Infirmières et aides-soignantes sont en grève. Les arrêts-maladies s’accumulent, les dépressions chroniques se multiplient, et parfois même on se suicide. Trois milliards d’économie sur la masse salariale en supprimant 22 000 postes, cela passe mal. Mais l’hôpital perd plus que des budgets et des postes. L’hôpital est en train de perdre le corps en route ; la chair sensible est en train de disparaître du soin.

La technicisation croissante des actes transforme le corps. Il n’est plus le lieu intime de la sensibilité mais un dispositif d’organes, de tissus, de téguments filmés, scannés, numérisés sur lequel on peut opérer à plusieurs milliers de kilomètres de distance. Quant au sujet souffrant, il disparaît dans le coma de l’anesthésie, se réduit à des données numériques dans son dossier patient, se dissout enfin dans une opérativité où chaque procédure est l’objet d’une évaluation par logiciel. Plus on soigne, plus le sujet souffrant s’évanouit, plus le corps disparaît. Descartes est sans doute responsable de cela, avec sa métaphysique des corps-machines, horlogeries insensibles et mécaniques. Et Galilée également, avec sa mathématisation infinie du monde…

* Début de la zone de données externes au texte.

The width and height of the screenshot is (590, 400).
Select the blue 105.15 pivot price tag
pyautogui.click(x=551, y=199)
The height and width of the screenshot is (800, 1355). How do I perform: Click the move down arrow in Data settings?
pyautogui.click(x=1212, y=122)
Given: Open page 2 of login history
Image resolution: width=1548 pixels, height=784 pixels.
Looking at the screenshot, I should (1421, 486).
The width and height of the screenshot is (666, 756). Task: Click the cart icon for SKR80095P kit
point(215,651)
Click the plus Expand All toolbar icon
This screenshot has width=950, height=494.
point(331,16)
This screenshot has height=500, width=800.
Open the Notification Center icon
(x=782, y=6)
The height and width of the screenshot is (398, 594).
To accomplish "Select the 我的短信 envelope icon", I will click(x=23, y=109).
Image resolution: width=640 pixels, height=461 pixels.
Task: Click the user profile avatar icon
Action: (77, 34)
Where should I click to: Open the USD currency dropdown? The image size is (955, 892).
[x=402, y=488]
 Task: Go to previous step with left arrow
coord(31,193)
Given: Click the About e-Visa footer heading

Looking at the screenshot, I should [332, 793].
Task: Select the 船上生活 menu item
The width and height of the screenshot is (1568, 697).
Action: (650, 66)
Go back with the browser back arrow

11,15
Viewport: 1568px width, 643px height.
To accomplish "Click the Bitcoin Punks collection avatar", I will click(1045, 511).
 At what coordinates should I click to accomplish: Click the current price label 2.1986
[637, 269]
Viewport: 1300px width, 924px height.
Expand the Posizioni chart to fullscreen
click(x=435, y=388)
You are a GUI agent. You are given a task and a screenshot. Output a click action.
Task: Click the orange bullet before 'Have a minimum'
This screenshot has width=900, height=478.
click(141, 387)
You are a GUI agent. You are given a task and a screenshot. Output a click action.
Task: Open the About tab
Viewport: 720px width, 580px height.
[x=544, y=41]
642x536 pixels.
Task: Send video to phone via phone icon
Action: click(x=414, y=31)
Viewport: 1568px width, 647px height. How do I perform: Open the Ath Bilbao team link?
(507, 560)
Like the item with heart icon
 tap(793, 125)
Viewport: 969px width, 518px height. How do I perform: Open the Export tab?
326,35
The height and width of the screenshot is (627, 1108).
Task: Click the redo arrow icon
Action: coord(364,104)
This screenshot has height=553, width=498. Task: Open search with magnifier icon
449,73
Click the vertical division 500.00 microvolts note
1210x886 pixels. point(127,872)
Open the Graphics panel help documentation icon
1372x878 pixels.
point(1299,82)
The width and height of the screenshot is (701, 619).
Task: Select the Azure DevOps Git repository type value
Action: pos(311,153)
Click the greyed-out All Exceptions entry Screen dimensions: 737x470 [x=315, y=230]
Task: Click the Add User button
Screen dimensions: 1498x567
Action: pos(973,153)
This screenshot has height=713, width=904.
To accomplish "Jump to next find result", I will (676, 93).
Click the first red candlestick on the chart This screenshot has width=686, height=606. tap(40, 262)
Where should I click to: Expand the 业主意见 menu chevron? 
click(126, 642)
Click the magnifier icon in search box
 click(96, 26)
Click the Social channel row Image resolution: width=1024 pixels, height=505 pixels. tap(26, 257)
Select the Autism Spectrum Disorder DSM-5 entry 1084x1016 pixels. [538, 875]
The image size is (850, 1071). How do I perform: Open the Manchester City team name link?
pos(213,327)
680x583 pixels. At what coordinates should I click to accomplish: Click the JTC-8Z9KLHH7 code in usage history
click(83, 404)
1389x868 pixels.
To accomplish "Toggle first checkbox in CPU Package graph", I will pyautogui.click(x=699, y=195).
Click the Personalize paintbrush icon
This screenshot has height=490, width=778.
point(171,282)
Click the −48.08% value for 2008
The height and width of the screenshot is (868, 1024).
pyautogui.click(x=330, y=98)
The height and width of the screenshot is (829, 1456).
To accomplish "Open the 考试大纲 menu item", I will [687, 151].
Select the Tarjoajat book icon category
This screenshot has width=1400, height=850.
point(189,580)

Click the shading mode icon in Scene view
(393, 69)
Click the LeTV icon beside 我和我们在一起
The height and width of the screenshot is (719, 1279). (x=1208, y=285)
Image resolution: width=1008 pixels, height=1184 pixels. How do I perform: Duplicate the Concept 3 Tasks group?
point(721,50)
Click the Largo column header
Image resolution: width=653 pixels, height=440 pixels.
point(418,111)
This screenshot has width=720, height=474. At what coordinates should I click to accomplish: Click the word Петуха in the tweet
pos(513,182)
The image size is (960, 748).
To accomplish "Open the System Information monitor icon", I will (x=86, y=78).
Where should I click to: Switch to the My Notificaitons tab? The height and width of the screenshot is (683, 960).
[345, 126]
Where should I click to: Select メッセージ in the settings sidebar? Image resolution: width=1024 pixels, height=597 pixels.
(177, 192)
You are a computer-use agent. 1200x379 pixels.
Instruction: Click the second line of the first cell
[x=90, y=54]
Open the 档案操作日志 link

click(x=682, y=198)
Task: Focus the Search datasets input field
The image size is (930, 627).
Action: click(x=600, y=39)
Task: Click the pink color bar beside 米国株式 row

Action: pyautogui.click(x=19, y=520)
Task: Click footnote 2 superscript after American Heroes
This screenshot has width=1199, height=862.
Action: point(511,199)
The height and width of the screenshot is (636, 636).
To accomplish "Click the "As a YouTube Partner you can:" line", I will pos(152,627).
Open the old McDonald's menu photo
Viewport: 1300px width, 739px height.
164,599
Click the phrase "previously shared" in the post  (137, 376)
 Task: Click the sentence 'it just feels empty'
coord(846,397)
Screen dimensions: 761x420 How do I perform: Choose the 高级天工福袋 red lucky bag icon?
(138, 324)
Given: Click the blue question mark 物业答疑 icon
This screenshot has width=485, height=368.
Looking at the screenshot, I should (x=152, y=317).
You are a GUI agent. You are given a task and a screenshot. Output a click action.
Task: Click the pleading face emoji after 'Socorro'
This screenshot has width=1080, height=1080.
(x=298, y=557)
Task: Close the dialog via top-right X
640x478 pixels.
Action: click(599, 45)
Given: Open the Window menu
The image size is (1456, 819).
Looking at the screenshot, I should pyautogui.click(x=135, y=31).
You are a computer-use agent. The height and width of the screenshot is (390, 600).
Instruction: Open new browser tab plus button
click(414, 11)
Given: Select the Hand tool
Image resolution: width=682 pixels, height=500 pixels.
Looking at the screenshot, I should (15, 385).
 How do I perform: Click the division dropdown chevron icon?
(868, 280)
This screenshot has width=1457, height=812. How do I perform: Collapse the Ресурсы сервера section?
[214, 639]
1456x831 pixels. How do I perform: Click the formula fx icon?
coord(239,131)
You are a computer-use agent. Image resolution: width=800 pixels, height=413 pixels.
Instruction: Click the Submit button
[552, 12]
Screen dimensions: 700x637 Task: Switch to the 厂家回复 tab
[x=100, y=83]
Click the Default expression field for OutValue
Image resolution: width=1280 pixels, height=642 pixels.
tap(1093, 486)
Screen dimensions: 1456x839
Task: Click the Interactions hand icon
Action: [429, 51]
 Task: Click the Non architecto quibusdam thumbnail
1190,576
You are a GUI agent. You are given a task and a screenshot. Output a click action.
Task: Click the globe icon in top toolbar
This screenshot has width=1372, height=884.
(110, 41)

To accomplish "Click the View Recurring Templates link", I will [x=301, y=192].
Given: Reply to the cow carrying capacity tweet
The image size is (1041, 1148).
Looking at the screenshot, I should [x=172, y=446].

Cela, infirmiers et aides-soignants le savent. Car ils sont les derniers à pouvoir éviter ce glissement en retenant la main du patient. Derniers métiers dans la chaîne de production du soin, ils peuvent encore interagir en direct et en continu avec le corps vulnérable et la chair sensible. Ils font sans le savoir de la phénoménologie et de l’éthique, comme Monsieur Jourdain de la prose. C’est Merleau-Ponty contre Descartes, Levinas contre Galilée… Mais la logique hospitalière est en train de leur interdire la main caressante, ce premier geste d’humanité au fondement même du soin.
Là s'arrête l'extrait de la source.